I also worked at Google (on the original Gemini, when it was still Bard internally) and my experience largely mirrors this. My finding is that Gemini is pretty great for factual information and also it is the only one that I can reliably (even with the video camera) take a picture of a bird and have it tell me what the bird is. But it is just pretty bad as a model to help with development, myself and everyone I know uses Claude. The benchmarks are always really close, but my experience is that it does not translate to real world (mostly coding) task.

tldr; It is great at search, not so much action.

knollimar 3 hours ago | parent | prev | next [-]

Is the thinking token stream obfuscated?

Im fully immersed

orbital-decay 3 hours ago | parent [-]

It's just a summary generated by a really tiny model. I guess it also an ad-hoc way to obfuscate it, yes. In particular they're hiding prompt injections they're dynamically adding sometimes. Actual CoT is hidden and entirely different from that summary. It's not very useful for you as a user, though (neither is the summary).

cubefox 5 minutes ago | parent | next [-]

The early version of Gemini 2.5 did initially show the actual CoT in AI Studio, and it was pretty interesting in some cases.

ukuina 2 hours ago | parent | prev | next [-]

Agree the raw thought-stream is not useful.

It's likely filled with "Aha!" and "But wait!" statements.

FergusArgyll an hour ago | parent | prev [-]

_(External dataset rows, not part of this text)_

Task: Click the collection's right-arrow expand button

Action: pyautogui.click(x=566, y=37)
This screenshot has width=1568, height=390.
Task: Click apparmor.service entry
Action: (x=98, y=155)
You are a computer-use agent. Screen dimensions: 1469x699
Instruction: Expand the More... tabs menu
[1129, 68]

They hide the CoT because they don't want competitors to train on it

orbital-decay an hour ago | parent [-]

Training on the CoT itself is pretty dubious since it's reward hacked to some degree (as evident from e.g. GLM-4.7 which tried pulling that with 3.0 Pro, and ended up repeating Model Armor injections without really understanding/following them). In any case they aren't trying to hide it particularly hard.

FergusArgyll an hour ago | parent [-]

> In any case they aren't trying to hide it particularly hard.

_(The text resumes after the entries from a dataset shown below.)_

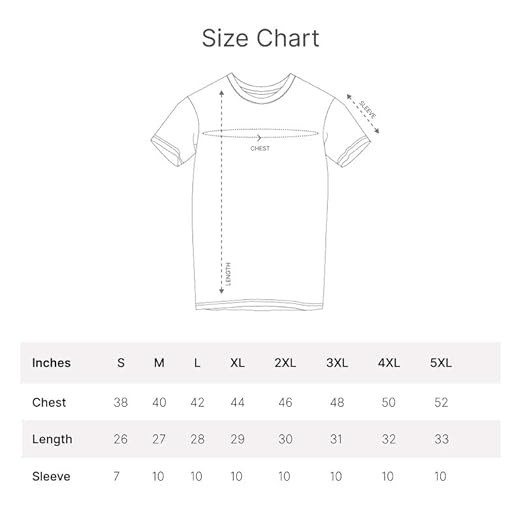Click length value 29 for size XL

237,439
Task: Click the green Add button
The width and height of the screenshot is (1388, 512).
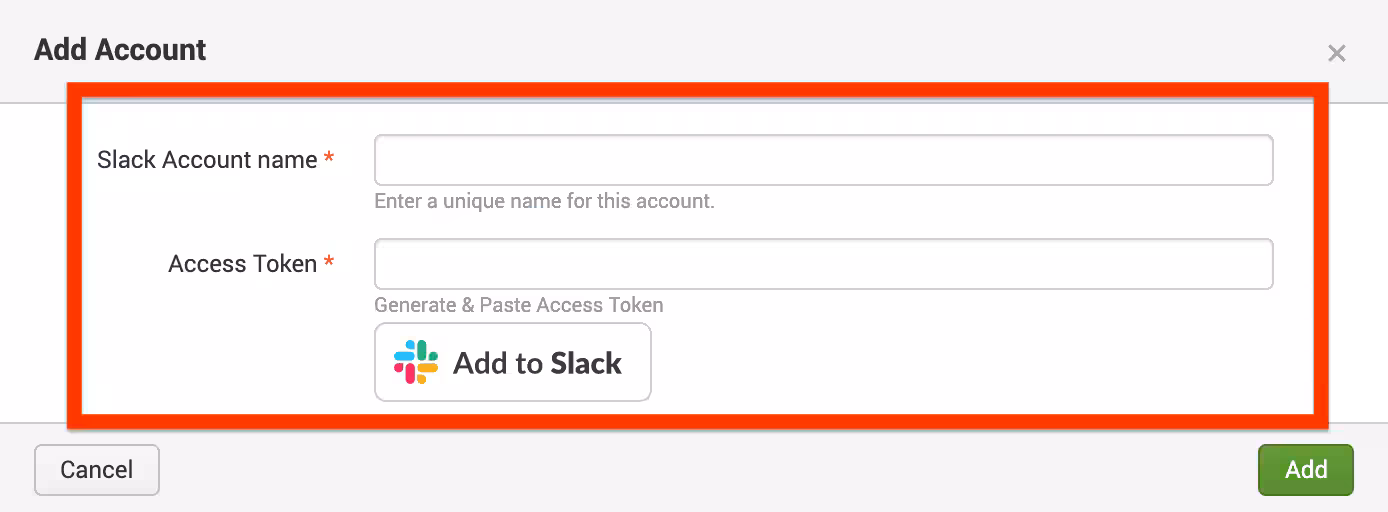Action: pos(1305,470)
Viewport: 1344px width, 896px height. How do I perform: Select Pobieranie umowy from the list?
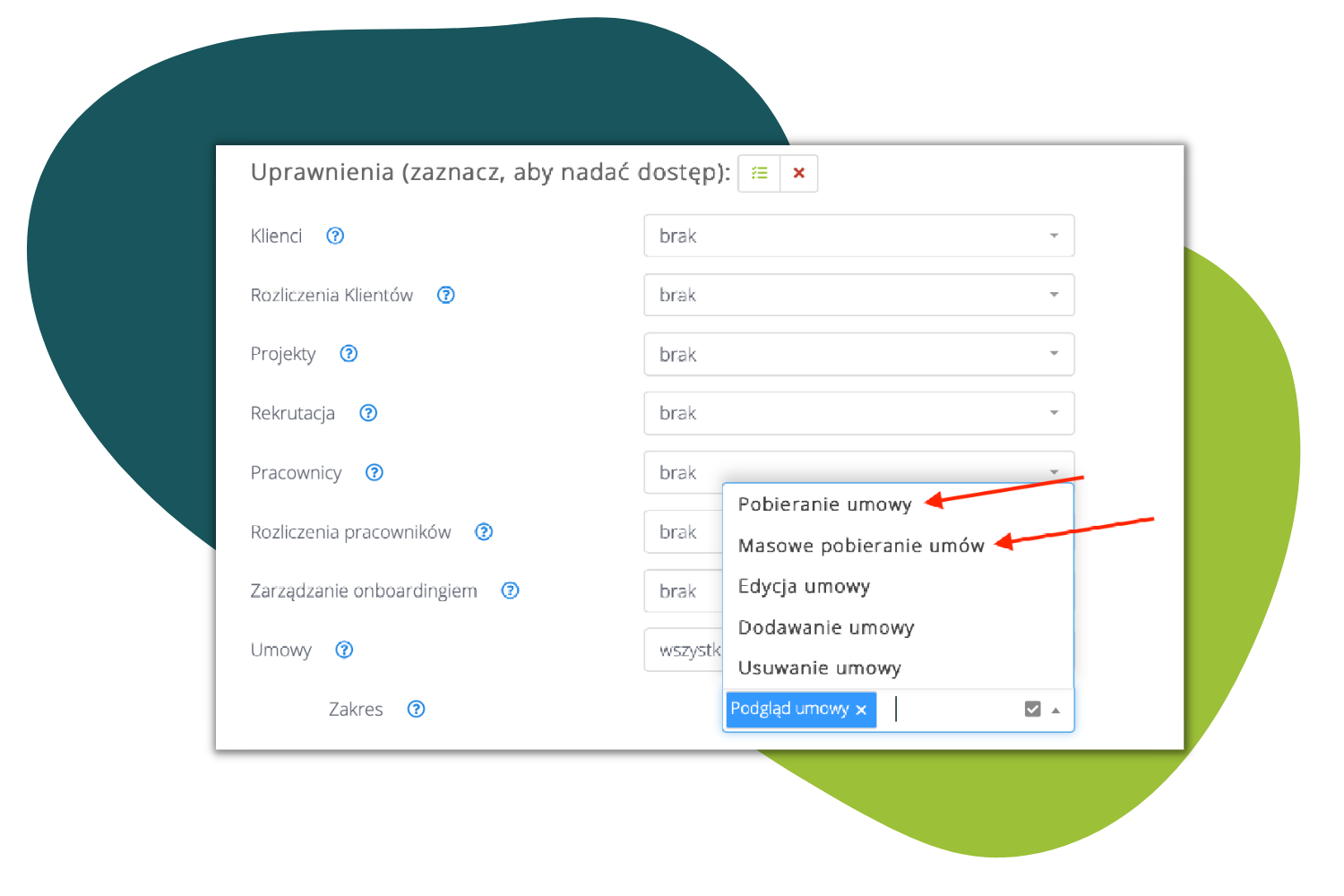(x=824, y=504)
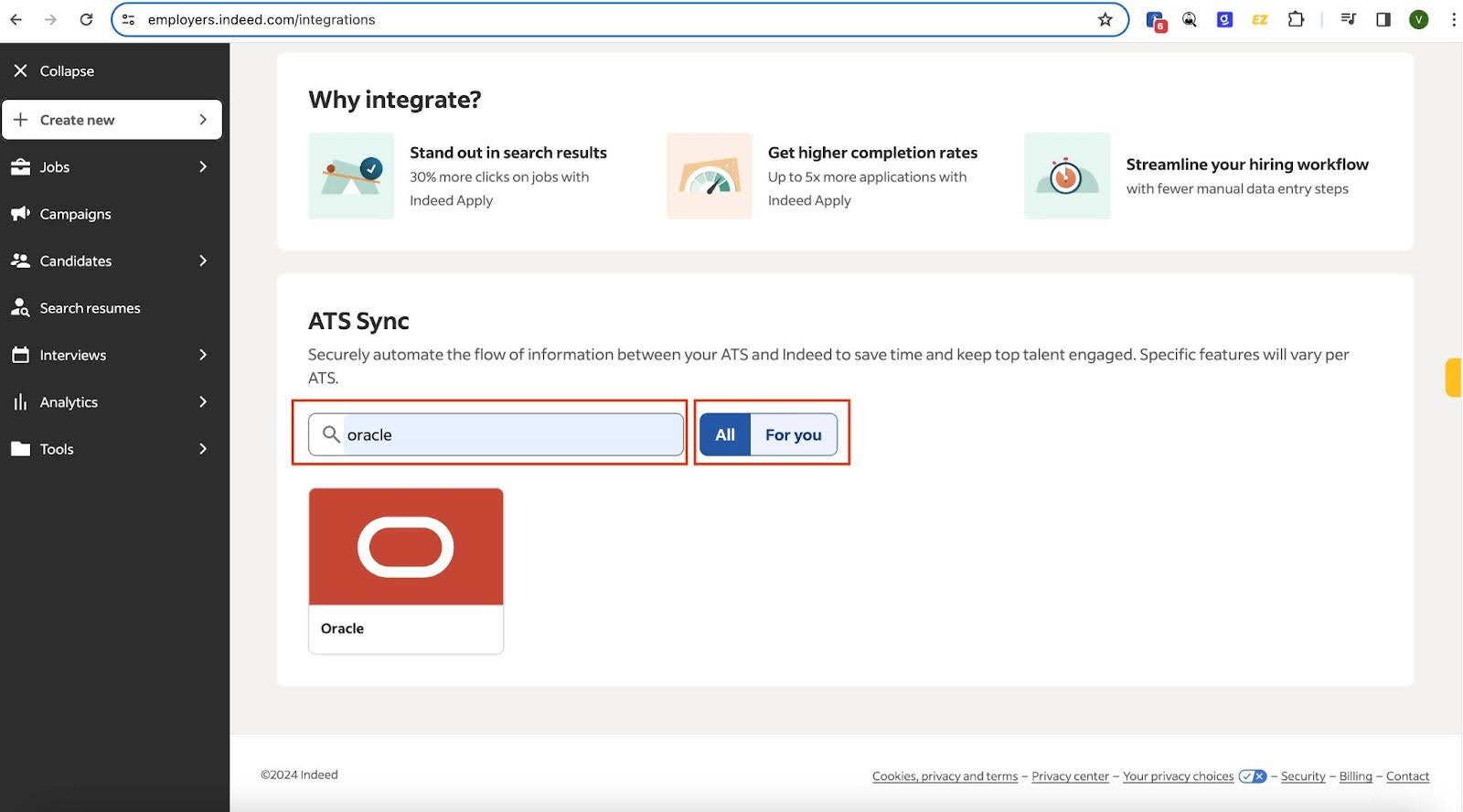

What does that mean? Are you able to read the raw cot? how?

slopinthebag 3 hours ago | parent | prev | next [-]

Hmm, interesting..

My workflow is to basically use it to explain new concepts, generate code snippets inline or fill out function bodies, etc. Not really generating code autonomously in a loop. Do you think it would excel at this?

jbellis 3 hours ago | parent | prev | next [-]

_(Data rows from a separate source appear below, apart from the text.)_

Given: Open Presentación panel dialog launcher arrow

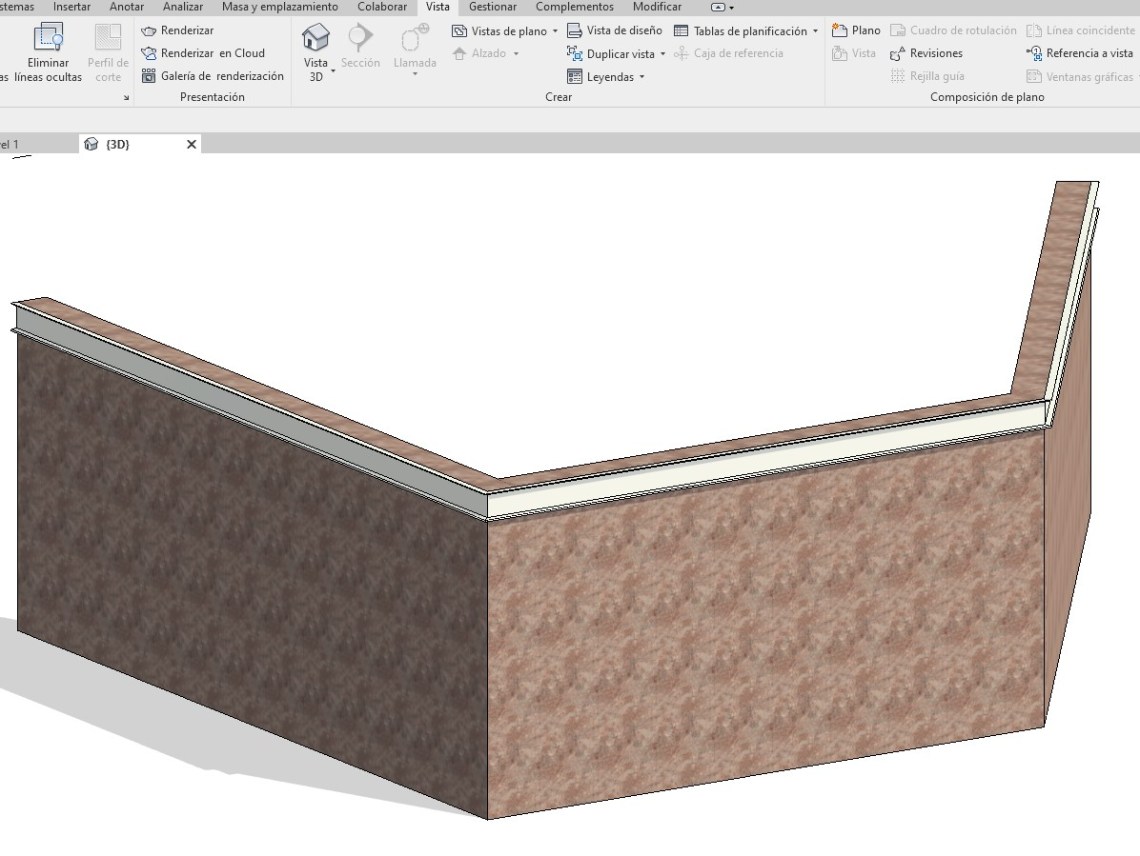Looking at the screenshot, I should [126, 98].

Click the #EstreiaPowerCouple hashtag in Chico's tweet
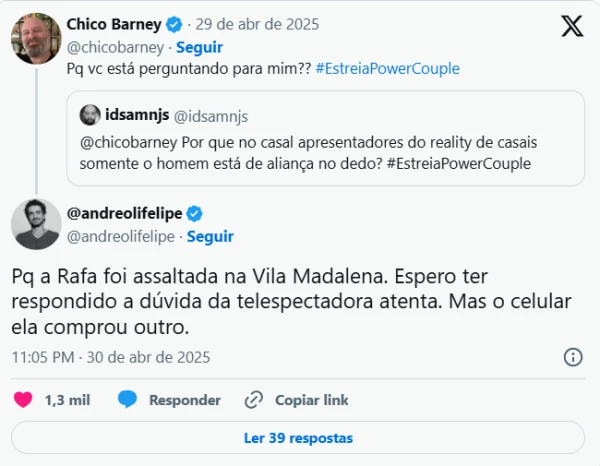387,69
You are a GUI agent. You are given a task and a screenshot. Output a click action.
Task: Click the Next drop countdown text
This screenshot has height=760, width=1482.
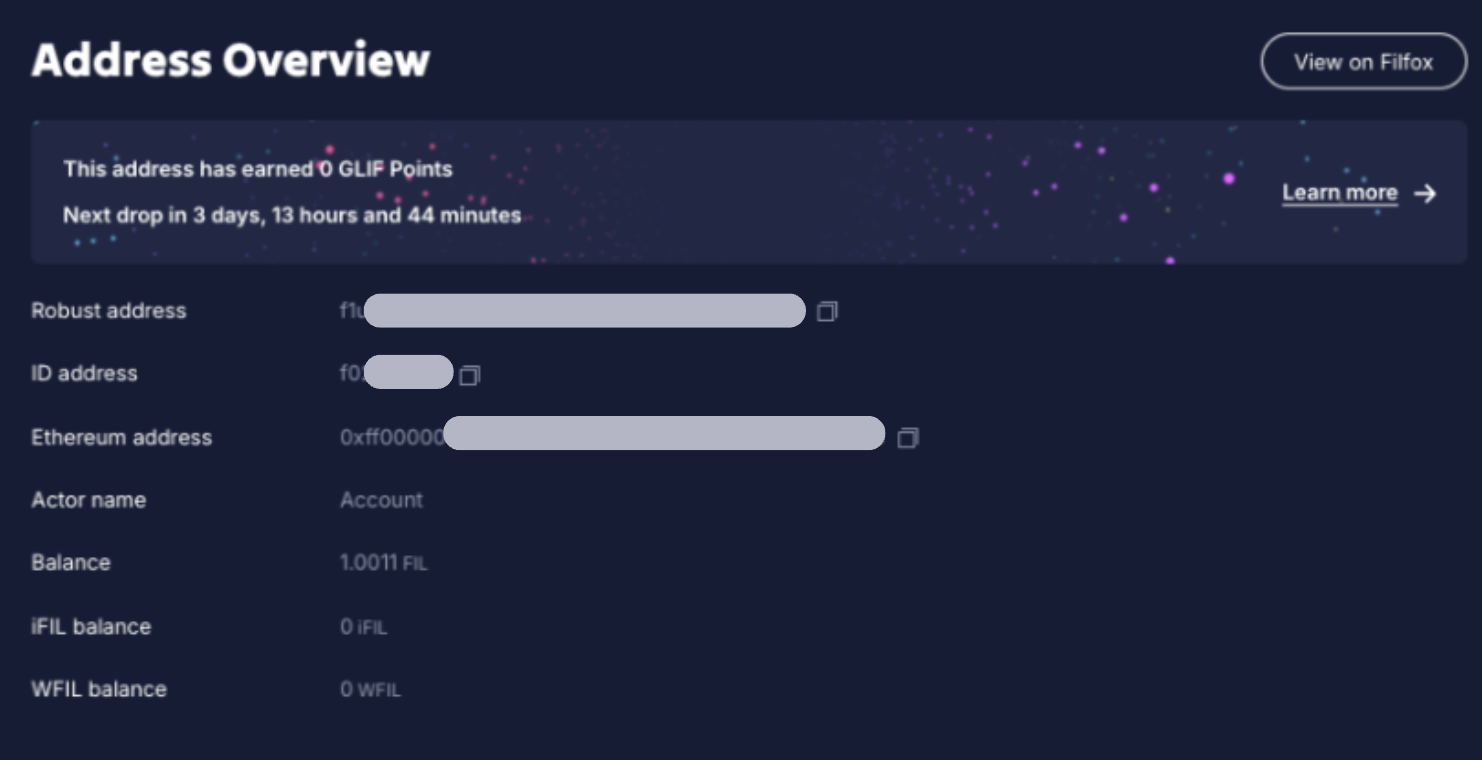(292, 215)
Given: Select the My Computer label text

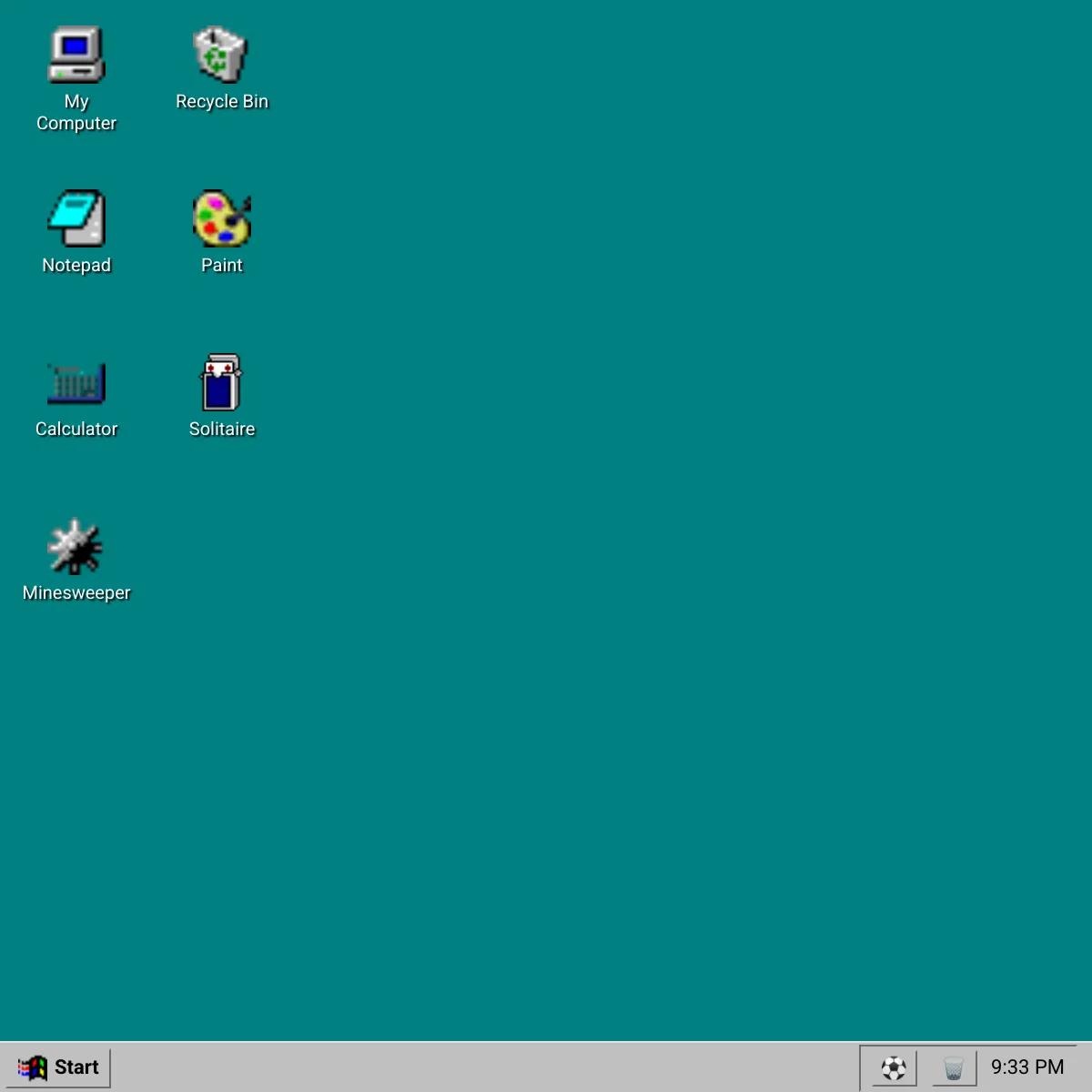Looking at the screenshot, I should pyautogui.click(x=76, y=112).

yeah, g3p is as smart or smarter as the other flagships but it's just not reliable enough, it will go into "thinking loops" and burn 10s of 1000s of tokens repeating itself.

https://blog.brokk.ai/gemini-3-pro-preview-not-quite-baked/

hopefully 3.1 is better.

nicce 2 hours ago | parent [-]

> it will go into "thinking loops" and burn 10s of 1000s of tokens repeating itself.

Maybe it is just a genius business strategy.

varispeed an hour ago | parent | prev [-]

> stuck in loops

I wonder if there is some form of cheating. Many times I found that after a while Gemini becomes like a Markov chain spouting nonsense on repeat suddenly and doesn't react to user input anymore.